Culling makes dingoes grow by 10 per cent, researchers say

Marcus Parekh
·2-min read
Dingoes have been the target of culls in certain parts of Australia - Getty Contributor/Getty
Dingoes have been the target of culls in certain parts of Australia - Getty Contributor/Getty

Dingoes have grown by approximately 10 per cent in Australia since the 1940s due to a decades-long campaign of poisoning by local farmers, new research from the University of Sydney suggests.

Those animals who survive in areas where culls have been used to control the population have grown larger and more muscular because the size of their packs has diminished, resulting in less competition for food.

The kangaroo population has grown in areas where the dingo population is suppressed. Kangaroos are the primary food source for dingoes.

The study, published in the Biological Journal of the Linnean Society, compared the skull size of dingoes in baited regions to those in areas where culls are not enforced.

"Skulls from the baited regions grew by about four millimetres since poison baiting was introduced," said Professor Michael Letnic, lead author of the paper.

"This equates to roughly a kilogramme in body mass."

Dingoes typically only grow to 10-20kg.

The pesticide sodium fluoroacetate, known as 1080, is the poison of choice when it comes to dingo baiting. It is stuffed into raw meat, then dropped into the bush, usually via helicopter.

However, the practice of aerial baiting has come under increased scrutiny as it often results in non-targeted species being killed. A 2018 trial found that 71 per cent of meat-baits were consumed by unintended targets.

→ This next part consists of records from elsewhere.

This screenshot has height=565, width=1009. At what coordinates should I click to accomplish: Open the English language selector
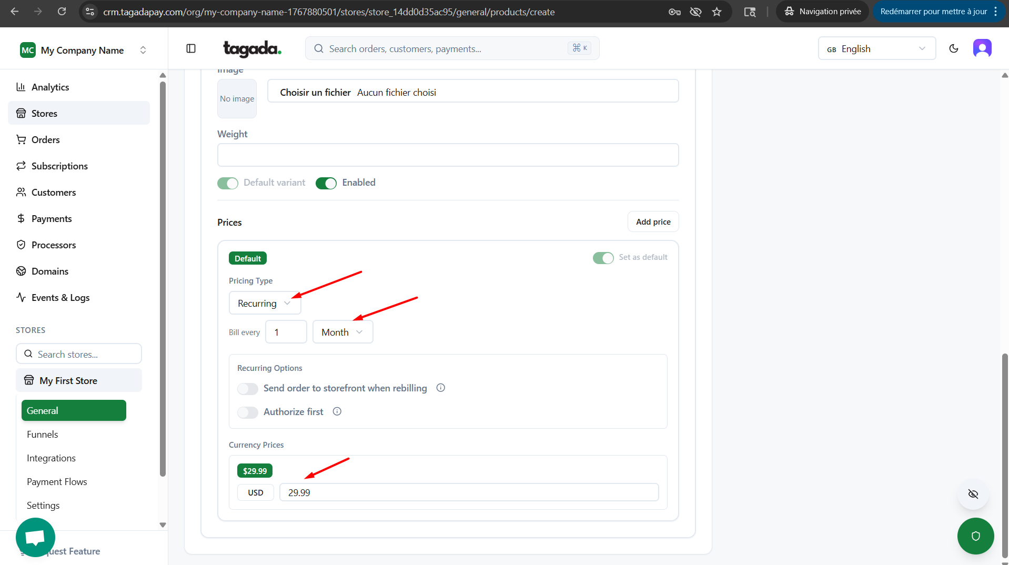pos(876,48)
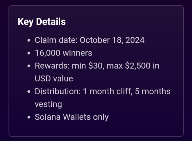Click the Key Details heading
192x141 pixels.
click(x=42, y=22)
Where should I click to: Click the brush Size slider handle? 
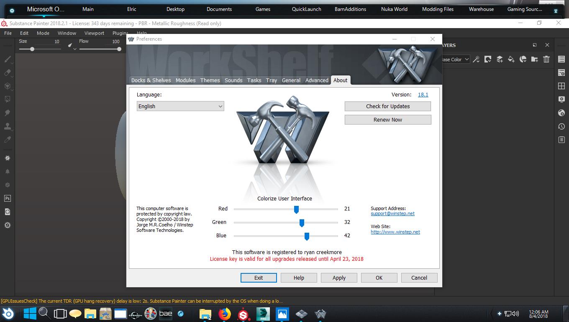coord(32,49)
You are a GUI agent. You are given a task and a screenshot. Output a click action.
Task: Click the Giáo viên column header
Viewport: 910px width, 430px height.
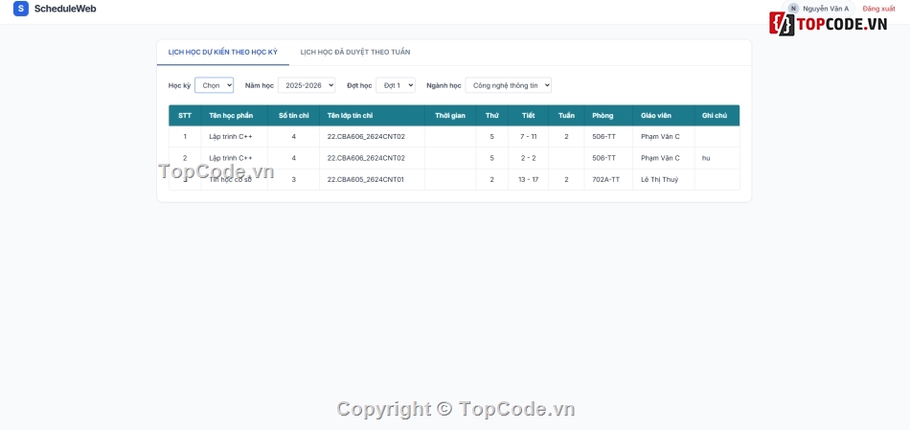(656, 116)
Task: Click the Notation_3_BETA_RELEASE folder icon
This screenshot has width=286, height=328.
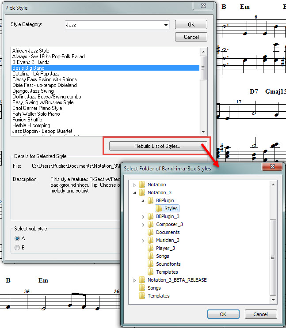Action: pos(142,280)
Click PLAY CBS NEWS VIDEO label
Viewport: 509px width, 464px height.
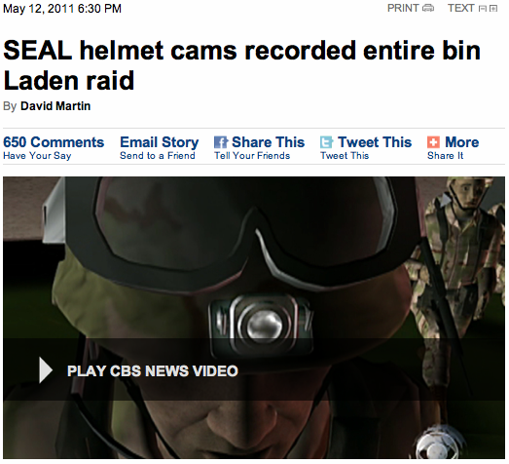click(x=153, y=371)
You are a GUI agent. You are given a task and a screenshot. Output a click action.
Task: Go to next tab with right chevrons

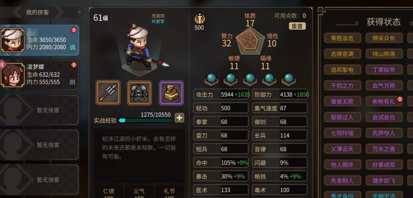[x=60, y=12]
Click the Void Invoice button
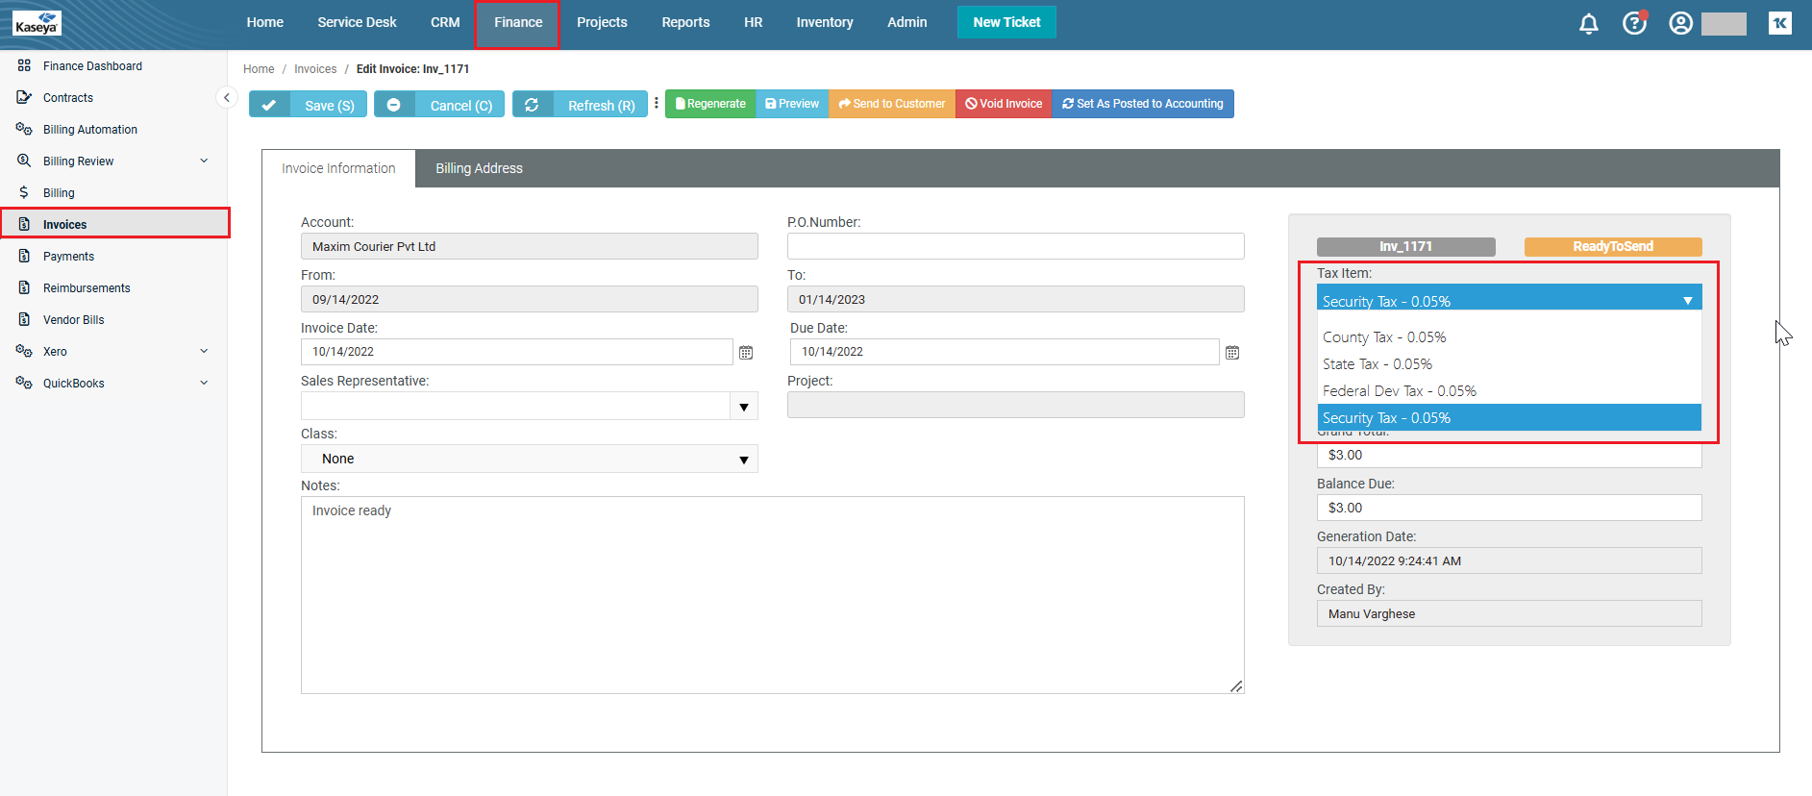Image resolution: width=1812 pixels, height=796 pixels. [x=1003, y=104]
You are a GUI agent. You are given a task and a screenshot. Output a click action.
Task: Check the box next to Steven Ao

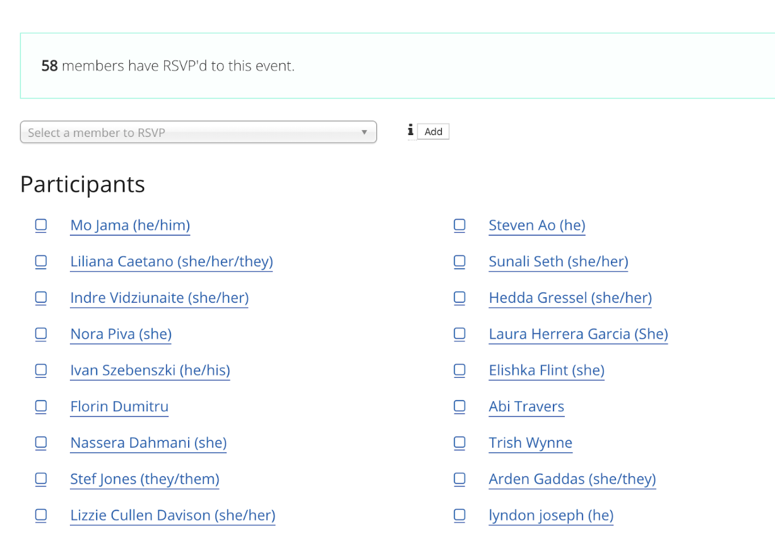(x=459, y=225)

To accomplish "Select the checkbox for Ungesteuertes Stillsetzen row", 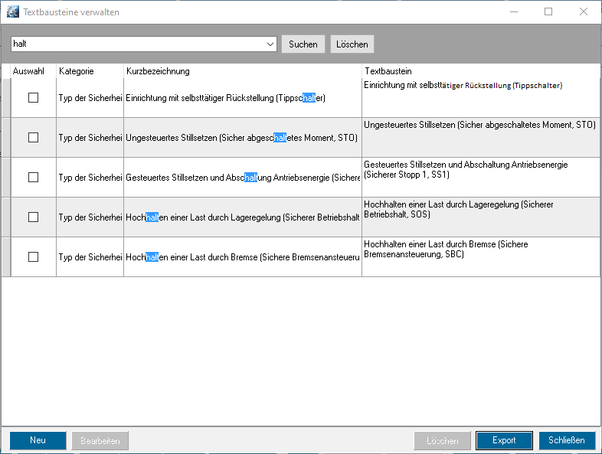I will pyautogui.click(x=33, y=138).
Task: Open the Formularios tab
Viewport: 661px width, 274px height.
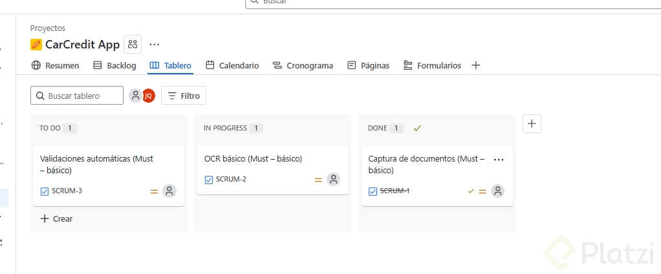Action: point(432,65)
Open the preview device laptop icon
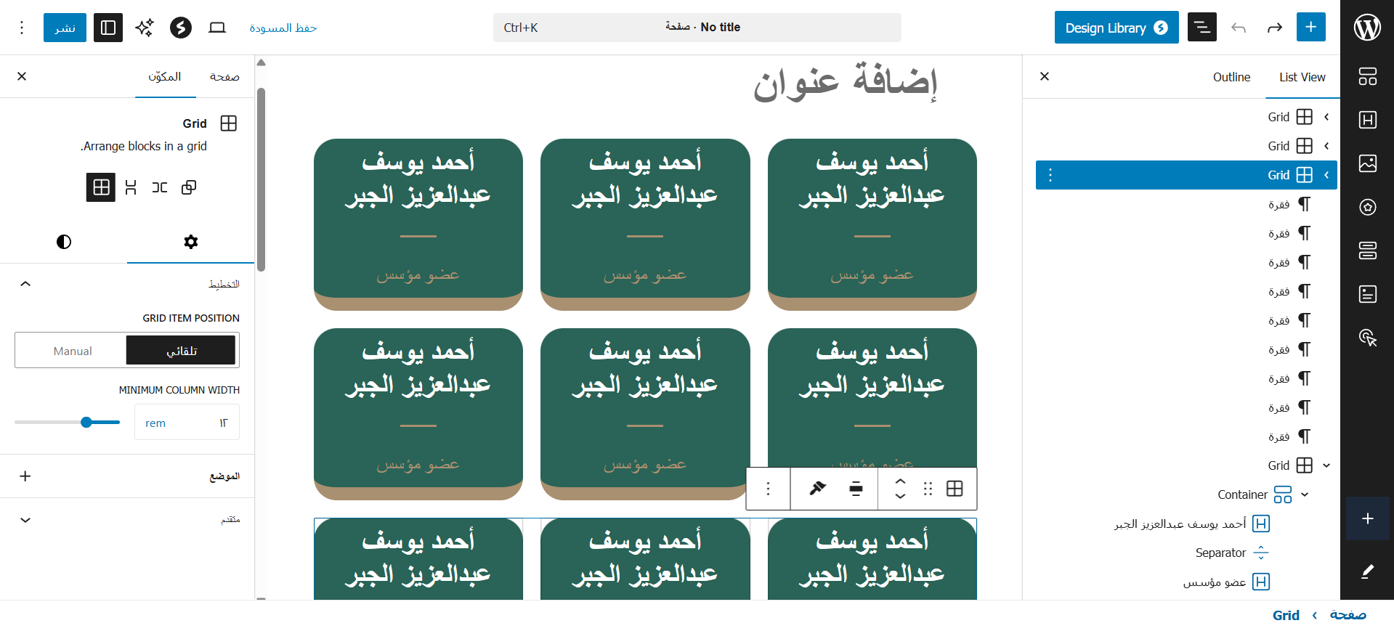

Due to the increased size of the dingoes, the dosage required to kill them has slowly risen over time.

Matthew Crowther, one of the study’s co-authors, said: “Smaller dingoes need less poison for a lethal dose, so are more likely to be killed by baiting. This leaves the larger dingoes to survive and breed.”

The study is also impactful as it is one of the first to show that vertebrates, such as dingoes, change from pesticide usage by humans. This pattern of behaviour has previously only been recorded in invertebrate pests, such as insects.

"Our interventions have consequences -- and they're actually quite predictable consequences," says Professor Letnic. "Whatever pressures we put on animal populations -- be it pesticides or not -- there will be side effects."